Document section:
--------------------------------------------------

The base of the game is what differentiates Battlegrounds from the competition. You know the foundation on which the game was built around? Most other Battle Royale games are mods from such games like DayZ, Rust, and ARK. With the originator Brenden Greene on the team, we built Battlegrounds from the ground-up to be a dedicated Battle Royale experience. I think that’s why people can easily immerse themselves in the game.
Inven: Could you elaborate on the difference between a mod and a fully-fledged game?
Kim: Hmm… It’s pretty tough to explain, but I’ll try. You know how Brenden Greene accumulated knowledge in servicing the Battle Royale mode for ARMA? I can’t really say for certain the specifics of his knowledge… But from map design and gun balance to the psychology of players, pretty much everything was based on his experience and knowledge. And Battlegrounds most closely reflects his vision.
Choi: If you study Greene’s development direction and the current iteration of Battlegrounds, you can see a couple design pillars: immersion and gun play. We came to understand these two elements are pivotal to making a good Battle Royal experience.

--------------------------------------------------

Records shown:

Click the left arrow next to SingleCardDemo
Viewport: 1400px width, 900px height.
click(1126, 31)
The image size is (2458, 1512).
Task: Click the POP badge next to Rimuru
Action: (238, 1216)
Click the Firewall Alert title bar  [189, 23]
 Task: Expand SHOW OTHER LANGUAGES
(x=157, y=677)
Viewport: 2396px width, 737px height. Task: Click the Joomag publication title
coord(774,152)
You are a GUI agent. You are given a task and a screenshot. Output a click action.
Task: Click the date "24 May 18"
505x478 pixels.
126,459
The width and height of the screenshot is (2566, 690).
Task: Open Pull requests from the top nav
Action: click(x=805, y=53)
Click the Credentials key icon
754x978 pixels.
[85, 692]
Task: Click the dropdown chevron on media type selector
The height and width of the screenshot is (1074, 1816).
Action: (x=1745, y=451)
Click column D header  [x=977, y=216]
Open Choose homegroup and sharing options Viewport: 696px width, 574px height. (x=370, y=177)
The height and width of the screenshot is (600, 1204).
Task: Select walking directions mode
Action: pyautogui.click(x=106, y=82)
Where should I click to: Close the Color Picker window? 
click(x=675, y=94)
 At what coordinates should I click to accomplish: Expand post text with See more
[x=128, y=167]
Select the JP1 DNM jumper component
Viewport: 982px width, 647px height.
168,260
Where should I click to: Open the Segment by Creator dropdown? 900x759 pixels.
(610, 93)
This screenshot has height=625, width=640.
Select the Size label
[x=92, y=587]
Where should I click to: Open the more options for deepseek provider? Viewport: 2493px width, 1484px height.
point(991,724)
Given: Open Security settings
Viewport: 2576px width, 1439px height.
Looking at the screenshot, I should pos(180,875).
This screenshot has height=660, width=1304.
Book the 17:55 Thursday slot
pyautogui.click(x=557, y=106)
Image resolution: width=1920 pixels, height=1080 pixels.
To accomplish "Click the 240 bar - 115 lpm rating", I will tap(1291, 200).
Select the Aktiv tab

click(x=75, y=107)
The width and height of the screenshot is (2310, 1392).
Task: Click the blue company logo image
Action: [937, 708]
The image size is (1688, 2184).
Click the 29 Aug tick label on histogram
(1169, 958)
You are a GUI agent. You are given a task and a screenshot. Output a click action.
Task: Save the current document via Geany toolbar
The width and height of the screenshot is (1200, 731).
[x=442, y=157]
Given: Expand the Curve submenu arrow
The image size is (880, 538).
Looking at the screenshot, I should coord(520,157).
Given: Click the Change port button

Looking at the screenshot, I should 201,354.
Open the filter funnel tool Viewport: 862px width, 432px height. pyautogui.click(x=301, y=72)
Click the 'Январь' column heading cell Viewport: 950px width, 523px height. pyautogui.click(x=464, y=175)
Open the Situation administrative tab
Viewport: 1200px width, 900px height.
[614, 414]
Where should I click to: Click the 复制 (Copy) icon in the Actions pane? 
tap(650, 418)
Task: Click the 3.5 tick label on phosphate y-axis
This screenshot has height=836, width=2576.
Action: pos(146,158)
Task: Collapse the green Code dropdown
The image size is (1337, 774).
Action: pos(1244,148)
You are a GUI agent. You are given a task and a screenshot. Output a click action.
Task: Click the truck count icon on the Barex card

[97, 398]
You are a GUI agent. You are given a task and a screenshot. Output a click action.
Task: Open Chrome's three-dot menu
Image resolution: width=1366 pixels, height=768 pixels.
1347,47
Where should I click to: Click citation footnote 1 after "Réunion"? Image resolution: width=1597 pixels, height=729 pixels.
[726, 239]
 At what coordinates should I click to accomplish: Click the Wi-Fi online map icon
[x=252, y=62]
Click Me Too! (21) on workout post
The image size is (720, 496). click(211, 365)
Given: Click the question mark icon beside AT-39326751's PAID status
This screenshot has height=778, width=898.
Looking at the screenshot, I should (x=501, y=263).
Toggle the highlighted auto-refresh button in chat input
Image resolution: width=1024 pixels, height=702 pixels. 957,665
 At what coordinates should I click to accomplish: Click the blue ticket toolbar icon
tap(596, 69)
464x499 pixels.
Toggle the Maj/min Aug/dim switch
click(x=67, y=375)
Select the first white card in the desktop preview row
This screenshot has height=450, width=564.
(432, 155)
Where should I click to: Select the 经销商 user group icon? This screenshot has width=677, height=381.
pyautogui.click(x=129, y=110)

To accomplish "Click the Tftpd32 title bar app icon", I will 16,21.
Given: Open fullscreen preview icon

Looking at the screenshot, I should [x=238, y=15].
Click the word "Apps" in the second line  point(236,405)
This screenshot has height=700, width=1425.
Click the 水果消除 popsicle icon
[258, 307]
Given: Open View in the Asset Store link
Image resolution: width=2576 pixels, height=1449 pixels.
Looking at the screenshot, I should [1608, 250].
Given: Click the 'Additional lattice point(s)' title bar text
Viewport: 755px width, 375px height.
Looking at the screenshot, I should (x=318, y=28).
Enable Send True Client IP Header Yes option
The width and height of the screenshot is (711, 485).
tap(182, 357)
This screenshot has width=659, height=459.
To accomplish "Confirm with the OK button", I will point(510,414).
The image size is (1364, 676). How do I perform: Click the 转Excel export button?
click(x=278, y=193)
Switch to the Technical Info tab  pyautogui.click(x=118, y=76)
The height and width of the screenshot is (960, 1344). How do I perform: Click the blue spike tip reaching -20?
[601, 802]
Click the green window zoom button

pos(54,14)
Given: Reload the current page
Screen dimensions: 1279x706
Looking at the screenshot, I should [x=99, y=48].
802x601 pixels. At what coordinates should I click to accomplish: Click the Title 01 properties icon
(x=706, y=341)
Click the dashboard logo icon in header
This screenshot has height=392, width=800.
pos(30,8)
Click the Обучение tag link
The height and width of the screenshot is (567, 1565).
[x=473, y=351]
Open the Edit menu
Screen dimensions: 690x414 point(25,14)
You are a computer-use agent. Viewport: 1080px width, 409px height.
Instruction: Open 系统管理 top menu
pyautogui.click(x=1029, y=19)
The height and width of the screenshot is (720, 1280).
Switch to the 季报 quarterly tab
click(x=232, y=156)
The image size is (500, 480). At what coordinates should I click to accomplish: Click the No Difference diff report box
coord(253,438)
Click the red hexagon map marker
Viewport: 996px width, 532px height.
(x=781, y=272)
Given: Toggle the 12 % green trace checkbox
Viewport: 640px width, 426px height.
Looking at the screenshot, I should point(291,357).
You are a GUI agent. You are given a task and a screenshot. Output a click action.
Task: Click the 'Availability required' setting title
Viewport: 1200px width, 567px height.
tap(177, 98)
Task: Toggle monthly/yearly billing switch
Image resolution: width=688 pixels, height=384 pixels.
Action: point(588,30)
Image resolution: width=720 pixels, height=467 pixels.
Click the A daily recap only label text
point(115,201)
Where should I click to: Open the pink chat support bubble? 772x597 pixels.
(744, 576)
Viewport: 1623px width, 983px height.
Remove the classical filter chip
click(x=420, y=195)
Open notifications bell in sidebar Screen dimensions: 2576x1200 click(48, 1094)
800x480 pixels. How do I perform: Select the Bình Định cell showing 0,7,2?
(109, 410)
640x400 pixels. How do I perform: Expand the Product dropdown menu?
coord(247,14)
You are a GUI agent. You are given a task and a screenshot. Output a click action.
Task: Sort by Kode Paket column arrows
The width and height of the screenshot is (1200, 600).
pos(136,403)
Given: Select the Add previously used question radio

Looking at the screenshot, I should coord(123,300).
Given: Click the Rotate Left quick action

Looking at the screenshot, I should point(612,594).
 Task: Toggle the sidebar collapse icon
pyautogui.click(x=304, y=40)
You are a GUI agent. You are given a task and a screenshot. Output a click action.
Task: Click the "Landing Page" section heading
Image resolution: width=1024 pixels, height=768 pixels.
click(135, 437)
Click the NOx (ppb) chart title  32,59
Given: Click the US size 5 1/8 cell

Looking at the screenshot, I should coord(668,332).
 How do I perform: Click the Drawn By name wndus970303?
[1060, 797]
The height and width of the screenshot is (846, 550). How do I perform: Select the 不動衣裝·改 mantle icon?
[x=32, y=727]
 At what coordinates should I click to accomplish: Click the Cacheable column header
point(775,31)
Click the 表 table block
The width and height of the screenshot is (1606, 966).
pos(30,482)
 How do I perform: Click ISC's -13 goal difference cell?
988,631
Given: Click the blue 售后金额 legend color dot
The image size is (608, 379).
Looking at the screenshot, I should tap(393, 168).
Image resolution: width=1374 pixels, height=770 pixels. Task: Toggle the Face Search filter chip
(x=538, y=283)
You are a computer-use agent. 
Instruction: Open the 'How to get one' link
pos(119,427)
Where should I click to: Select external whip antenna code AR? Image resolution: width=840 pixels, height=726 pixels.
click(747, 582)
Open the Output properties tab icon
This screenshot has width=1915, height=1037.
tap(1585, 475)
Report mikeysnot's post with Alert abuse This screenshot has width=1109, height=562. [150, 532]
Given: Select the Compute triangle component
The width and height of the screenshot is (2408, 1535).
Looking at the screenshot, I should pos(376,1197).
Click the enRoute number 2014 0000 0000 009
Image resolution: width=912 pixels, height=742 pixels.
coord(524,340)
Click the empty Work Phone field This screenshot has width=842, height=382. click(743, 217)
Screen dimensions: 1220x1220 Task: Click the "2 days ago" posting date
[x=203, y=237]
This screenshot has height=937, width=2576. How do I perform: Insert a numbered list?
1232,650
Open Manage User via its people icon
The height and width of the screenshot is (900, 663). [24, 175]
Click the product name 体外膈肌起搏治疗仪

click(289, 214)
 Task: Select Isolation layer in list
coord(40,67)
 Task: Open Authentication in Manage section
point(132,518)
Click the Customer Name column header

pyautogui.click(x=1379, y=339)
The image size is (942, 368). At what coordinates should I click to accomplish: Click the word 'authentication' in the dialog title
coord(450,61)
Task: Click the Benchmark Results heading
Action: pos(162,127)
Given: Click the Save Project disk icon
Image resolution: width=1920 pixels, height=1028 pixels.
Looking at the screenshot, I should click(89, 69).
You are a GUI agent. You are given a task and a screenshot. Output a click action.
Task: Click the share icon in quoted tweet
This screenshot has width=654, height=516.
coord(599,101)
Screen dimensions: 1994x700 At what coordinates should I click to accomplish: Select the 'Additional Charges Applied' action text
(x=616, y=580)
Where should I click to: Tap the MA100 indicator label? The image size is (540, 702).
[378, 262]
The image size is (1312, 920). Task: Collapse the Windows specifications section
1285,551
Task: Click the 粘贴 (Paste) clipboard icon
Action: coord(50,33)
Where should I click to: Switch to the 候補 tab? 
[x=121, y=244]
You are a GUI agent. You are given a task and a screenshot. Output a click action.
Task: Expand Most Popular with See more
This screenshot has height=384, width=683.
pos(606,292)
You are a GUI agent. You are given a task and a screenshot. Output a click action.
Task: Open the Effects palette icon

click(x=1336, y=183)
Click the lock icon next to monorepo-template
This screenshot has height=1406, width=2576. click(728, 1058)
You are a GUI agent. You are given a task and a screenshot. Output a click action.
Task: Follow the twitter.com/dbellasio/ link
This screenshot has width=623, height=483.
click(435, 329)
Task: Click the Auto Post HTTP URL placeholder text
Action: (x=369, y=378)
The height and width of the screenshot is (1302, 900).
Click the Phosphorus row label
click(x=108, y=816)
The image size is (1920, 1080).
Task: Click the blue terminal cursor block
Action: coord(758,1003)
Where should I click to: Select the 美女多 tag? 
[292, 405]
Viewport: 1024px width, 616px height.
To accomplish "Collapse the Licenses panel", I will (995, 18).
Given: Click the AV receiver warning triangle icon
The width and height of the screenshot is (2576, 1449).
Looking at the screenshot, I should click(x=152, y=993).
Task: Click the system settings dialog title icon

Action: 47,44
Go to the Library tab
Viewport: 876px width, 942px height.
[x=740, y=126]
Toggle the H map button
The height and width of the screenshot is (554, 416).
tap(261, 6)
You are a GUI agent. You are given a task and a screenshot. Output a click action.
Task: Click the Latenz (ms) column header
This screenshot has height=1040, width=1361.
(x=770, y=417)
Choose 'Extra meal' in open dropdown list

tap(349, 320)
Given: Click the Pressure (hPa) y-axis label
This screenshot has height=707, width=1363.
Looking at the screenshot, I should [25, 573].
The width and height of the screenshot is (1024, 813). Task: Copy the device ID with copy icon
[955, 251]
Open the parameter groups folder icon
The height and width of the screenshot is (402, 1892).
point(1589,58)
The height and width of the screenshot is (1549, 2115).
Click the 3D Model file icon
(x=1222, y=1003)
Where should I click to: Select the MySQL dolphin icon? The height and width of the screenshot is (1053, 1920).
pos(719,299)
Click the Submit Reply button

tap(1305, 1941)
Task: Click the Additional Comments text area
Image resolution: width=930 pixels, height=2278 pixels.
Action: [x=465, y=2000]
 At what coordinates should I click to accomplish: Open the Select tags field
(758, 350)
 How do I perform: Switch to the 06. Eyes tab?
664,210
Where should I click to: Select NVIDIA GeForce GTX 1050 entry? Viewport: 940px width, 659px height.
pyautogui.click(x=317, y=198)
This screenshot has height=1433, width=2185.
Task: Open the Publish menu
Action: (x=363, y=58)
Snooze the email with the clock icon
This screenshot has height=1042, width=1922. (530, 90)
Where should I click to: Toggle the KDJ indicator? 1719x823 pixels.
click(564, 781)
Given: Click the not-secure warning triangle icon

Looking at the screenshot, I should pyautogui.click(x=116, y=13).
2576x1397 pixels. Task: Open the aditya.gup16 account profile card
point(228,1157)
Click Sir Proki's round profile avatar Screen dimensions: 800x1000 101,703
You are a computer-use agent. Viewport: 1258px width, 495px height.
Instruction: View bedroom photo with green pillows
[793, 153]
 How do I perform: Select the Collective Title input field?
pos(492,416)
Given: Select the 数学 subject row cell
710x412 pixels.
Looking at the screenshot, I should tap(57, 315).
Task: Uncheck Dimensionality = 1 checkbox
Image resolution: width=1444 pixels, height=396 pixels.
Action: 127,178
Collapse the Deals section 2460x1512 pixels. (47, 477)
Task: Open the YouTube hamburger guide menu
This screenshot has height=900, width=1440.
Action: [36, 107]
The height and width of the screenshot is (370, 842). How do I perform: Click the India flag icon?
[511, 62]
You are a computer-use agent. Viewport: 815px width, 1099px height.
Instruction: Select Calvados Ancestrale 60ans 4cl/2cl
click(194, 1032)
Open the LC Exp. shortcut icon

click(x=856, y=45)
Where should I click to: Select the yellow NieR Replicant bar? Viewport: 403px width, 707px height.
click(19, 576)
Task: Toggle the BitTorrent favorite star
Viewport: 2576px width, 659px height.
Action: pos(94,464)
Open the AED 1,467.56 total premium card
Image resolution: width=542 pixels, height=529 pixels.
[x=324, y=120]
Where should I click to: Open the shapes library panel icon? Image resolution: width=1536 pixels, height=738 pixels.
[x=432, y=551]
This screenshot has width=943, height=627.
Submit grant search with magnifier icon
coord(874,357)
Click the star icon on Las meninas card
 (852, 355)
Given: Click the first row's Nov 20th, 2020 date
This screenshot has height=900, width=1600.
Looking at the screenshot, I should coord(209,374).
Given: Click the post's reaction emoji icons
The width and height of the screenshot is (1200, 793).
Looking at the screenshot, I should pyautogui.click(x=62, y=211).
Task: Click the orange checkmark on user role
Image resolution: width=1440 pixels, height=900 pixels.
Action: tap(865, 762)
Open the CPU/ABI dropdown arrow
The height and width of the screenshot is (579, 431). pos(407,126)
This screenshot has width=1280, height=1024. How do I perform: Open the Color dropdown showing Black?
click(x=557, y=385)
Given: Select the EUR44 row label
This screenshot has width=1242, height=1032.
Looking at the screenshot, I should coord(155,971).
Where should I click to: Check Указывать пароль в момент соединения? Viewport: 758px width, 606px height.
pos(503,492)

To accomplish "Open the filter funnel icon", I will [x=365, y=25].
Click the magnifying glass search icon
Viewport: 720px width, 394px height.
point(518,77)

--------------------------------------------------

Exercise 1:
In the Battlegrounds interview above, what two design pillars does Choi say can be seen?
Exercise 2:
Copy out a passage of the Battlegrounds interview above, starting at the words "The base of" and stopping after "a fully-fledged game?".

Written solution 1:
Immersion and gun play.

Written solution 2:
The base of the game is what differentiates Battlegrounds from the competition. You know the foundation on which the game was built around? Most other Battle Royale games are mods from such games like DayZ, Rust, and ARK. With the originator Brenden Greene on the team, we built Battlegrounds from the ground-up to be a dedicated Battle Royale experience. I think that’s why people can easily immerse themselves in the game.
Inven: Could you elaborate on the difference between a mod and a fully-fledged game?